Katie wants Don Beyer's seat. She knows she just has to wait it out in the County Board for another 8-10 years and Beyer will retire. He is already almost 70. Katie doesn't give a crap about APS because that doesn't translate into a national message. But she can run on daycare, AH, and economic development when she campaigns for Congress. She picks her issues with the longer term in mind. Hope someone runs against her next year, because unless you want her representing you in DC in a few years, we need someone to stop her political career now.
Anonymous wrote:Anonymous wrote:Anonymous wrote:I still don't understand why millenial Marylander Cristol is on the board.
Because she's the ideal daughter/granddaughter material for liberal grannies for whom schools are dead last priority?
She makes me sick and I am a millennial who doesn’t even have kids yet.
Anonymous wrote:Anonymous wrote:I still don't understand why millenial Marylander Cristol is on the board.
Because she's the ideal daughter/granddaughter material for liberal grannies for whom schools are dead last priority?
Anonymous wrote:Anonymous wrote:The only think that makes me worry about this race is the Kaine-Stewart race above it, that it'll get a whole bunch of people who don't normally vote out to oppose Stewart, and they'll blindly vote (D) down the ballot.
Or maybe they will consciously try to send a message to the Va GOP that this will hurt at every level.
Anonymous wrote:Dem here voting for V. It would take some pretty specific statements from any other challenger to change that, as in "Shift scheduling?
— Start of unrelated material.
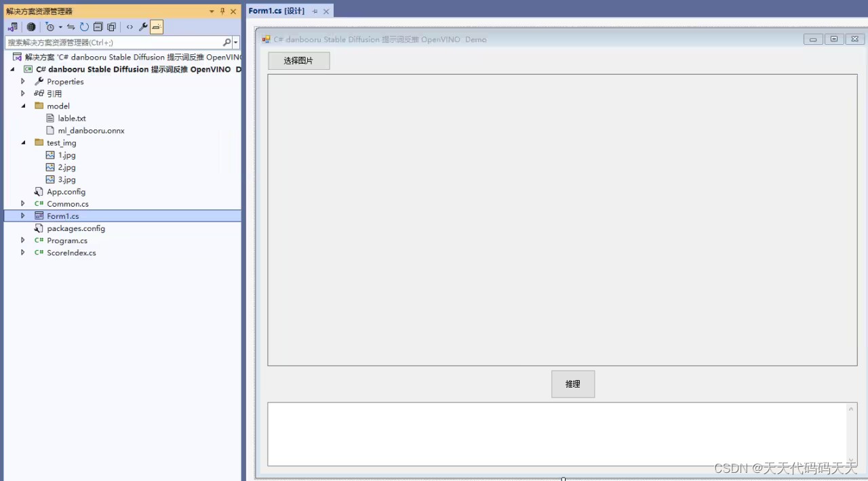Screen dimensions: 868x481
Task: Click the Home icon in Solution Explorer toolbar
Action: click(31, 27)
Over my dead body!"
Anonymous wrote:Anonymous wrote:Anonymous wrote:^^^ I think party line voting should be a big concern. I had just moved here in 2014 but it seems to me that many votes were driven by one major issue, the streetcar. This time around, I'm not sure what the big issue would be (schools, I guess? but many county residents don't seem to care about them), plus there is the anti-Trump, "blue wave" type of messaging that will encourage many to turn out just to vote Dem.
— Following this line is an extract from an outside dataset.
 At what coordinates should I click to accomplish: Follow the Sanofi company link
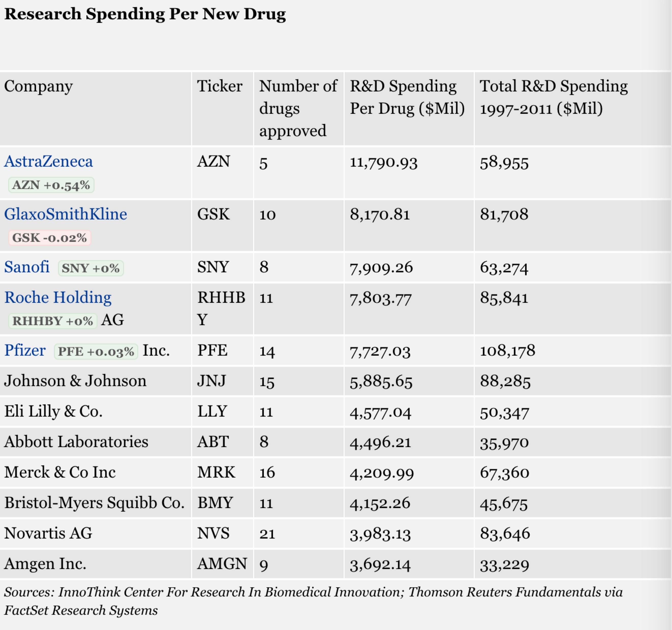coord(27,267)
The Aquatic Center. It's a little different from the street car in that they just broke ground on the project so there's no going back now, but Vihstadt was the lone "no" vote on that project (and was "no" until the bitter end). de Ferranti can side-step it by pointing out that the project is already underway, but this election could be made about Vihstadt being the only one trying to put a check on an unpopular project and how replacing his with another Dem would open the floodgates to wasteful spending.
You know, I had that thought and was just trying to look back to the streetcar stuff to see how far along that was. In other words, whether the "we can't stiff our contractors or they'll never bid us again" argument was made and rejected then, or whether it was not to that point yet. As a new resident, it was all a bit of a haze to me then.
Anonymous wrote:The only think that makes me worry about this race is the Kaine-Stewart race above it, that it'll get a whole bunch of people who don't normally vote out to oppose Stewart, and they'll blindly vote (D) down the ballot.
Anonymous wrote:Anonymous wrote:^^^ I think party line voting should be a big concern. I had just moved here in 2014 but it seems to me that many votes were driven by one major issue, the streetcar. This time around, I'm not sure what the big issue would be (schools, I guess? but many county residents don't seem to care about them), plus there is the anti-Trump, "blue wave" type of messaging that will encourage many to turn out just to vote Dem.
The Aquatic Center. It's a little different from the street car in that they just broke ground on the project so there's no going back now, but Vihstadt was the lone "no" vote on that project (and was "no" until the bitter end). de Ferranti can side-step it by pointing out that the project is already underway, but this election could be made about Vihstadt being the only one trying to put a check on an unpopular project and how replacing his with another Dem would open the floodgates to wasteful spending.
Anonymous wrote:^^^ I think party line voting should be a big concern. I had just moved here in 2014 but it seems to me that many votes were driven by one major issue, the streetcar. This time around, I'm not sure what the big issue would be (schools, I guess? but many county residents don't seem to care about them), plus there is the anti-Trump, "blue wave" type of messaging that will encourage many to turn out just to vote Dem.